It’s somewhat weird to review a release that I know anyone that happens to read this will be unable to buy anywhere other than the scalper market. But by the time I received my review copy, and found a quiet moment within October to watch it, it had already happened. So unfortunately, if you are reading this, you will be unable to purchase this Blu-ray, unless you pay a premium on ebay to buy it from one of those nasty scalpers. That being said, this is one Blu-ray I have been waiting for since the format was launched. There’s a reason why, if you were to find yourself in a conversation about the best horror remakes that have been made, The Blob ’88 will almost always be mentioned. The Thing, The Fly, and The Blob are three remakes that are universally heralded as “the best”. Some would consider all three of these remakes to be superior to the films they were based on, and I am included in that group of people. Add in Alexandre Aja’s remake of Wes Craven’s The Hills Have Eyes, and Martin Scorcese’s The Departed, and you’ve rounded out my list of the top 5 remakes of all time. It was an absolute pleasure to revisit Chuck Russell’s 1988 remake of The Blob in high definition.
Remake of the 1958 horror sci-fi about a deadly blob which is the spawn of a secret government germ warfare project which consumes everyone in its path. Teenagers try in vain to warn the townsfolk, who refuse to take them seriously, while government agents try to cover up the evidence and confine the creature.
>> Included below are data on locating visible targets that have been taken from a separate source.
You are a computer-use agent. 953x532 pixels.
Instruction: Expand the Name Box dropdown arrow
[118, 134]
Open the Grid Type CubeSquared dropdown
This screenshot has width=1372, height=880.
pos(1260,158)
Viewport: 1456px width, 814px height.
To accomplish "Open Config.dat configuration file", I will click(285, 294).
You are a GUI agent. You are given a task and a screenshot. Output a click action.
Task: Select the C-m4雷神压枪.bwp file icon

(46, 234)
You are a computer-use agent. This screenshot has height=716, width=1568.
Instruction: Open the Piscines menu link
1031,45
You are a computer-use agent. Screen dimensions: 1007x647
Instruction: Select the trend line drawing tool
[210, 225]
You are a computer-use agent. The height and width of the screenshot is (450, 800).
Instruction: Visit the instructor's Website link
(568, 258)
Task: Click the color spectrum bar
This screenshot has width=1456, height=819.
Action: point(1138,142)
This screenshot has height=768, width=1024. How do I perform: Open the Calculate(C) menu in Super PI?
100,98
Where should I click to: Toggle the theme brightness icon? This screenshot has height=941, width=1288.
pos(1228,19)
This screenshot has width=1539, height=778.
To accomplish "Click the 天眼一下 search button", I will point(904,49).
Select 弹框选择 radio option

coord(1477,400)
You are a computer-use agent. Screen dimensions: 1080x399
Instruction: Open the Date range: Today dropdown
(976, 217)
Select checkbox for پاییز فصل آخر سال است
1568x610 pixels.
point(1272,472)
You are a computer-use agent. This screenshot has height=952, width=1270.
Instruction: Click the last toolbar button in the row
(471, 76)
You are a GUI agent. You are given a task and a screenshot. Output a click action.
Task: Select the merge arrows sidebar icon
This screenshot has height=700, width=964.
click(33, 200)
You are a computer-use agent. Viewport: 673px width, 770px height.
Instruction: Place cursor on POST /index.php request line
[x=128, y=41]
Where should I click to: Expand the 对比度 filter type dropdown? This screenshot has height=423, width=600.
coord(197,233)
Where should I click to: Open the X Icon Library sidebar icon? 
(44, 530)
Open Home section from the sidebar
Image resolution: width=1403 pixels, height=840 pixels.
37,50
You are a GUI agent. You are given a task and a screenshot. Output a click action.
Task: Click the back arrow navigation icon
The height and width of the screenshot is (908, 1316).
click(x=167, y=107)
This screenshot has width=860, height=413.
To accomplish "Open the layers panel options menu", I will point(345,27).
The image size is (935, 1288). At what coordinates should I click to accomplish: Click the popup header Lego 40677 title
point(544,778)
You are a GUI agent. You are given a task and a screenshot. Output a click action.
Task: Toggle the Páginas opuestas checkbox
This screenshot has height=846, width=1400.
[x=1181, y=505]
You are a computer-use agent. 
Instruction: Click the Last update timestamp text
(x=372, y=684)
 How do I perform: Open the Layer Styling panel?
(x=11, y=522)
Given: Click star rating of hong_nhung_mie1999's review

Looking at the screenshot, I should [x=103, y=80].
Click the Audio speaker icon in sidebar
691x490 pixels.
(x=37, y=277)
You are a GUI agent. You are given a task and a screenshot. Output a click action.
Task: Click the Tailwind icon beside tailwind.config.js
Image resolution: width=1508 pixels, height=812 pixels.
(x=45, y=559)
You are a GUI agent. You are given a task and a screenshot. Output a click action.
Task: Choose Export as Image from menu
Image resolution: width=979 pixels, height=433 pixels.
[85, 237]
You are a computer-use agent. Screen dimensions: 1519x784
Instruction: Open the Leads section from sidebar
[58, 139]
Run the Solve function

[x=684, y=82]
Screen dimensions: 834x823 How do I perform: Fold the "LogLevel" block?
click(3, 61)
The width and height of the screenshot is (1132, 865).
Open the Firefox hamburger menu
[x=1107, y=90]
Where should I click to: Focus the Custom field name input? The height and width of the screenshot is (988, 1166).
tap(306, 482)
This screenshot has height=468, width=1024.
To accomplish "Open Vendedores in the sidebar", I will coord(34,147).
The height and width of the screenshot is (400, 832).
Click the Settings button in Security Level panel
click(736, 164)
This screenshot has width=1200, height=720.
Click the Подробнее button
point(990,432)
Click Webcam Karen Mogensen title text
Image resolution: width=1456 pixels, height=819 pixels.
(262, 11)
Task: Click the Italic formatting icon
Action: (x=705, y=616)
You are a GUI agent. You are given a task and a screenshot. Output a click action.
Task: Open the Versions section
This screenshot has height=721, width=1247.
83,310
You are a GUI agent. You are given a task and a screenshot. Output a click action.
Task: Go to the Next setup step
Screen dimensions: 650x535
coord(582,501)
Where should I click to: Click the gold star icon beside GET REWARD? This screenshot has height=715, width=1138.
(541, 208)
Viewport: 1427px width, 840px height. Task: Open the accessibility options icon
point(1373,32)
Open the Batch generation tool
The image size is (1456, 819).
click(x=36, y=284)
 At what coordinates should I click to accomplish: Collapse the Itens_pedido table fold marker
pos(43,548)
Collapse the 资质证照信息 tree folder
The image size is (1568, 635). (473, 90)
One of the main things people mention when discussing their affection for The Blob ’88 is the spectacular practical effects, and of course the gore. This is quite the nasty film, in that regard. And while those elements do certainly lend to its charm, it has something that a lot of modern films lack; heart. On the disc is an interview with director Chuck Russell, at a screening of the film hosted by Shock Till You Drop. Just listening to him speak fondly both about the film itself, as well as the production, makes it clear that the director of this little film that could, loves it as much as its fans. There have been a few examples in genre filmmaking, where that love didn’t necessarily translate into acclaim from fans, but most of the time, if you come from that place when you craft a genre film, the viewers are going to pick up on it, and it will add a little something extra to the experience that they wouldn’t have gotten from another film. The Blob ’88 holds a special place in my heart, as well as many other fans of the genre. It’s fantastic that I finally own it on the Blu-ray format, but unfortunate that, for the time being, those of you that didn’t already score a copy will be left out of the fun. Keep your eyes peeled, though, because several re-issues of past Twilight Time favorites(such as Fright Night) are on the horizon.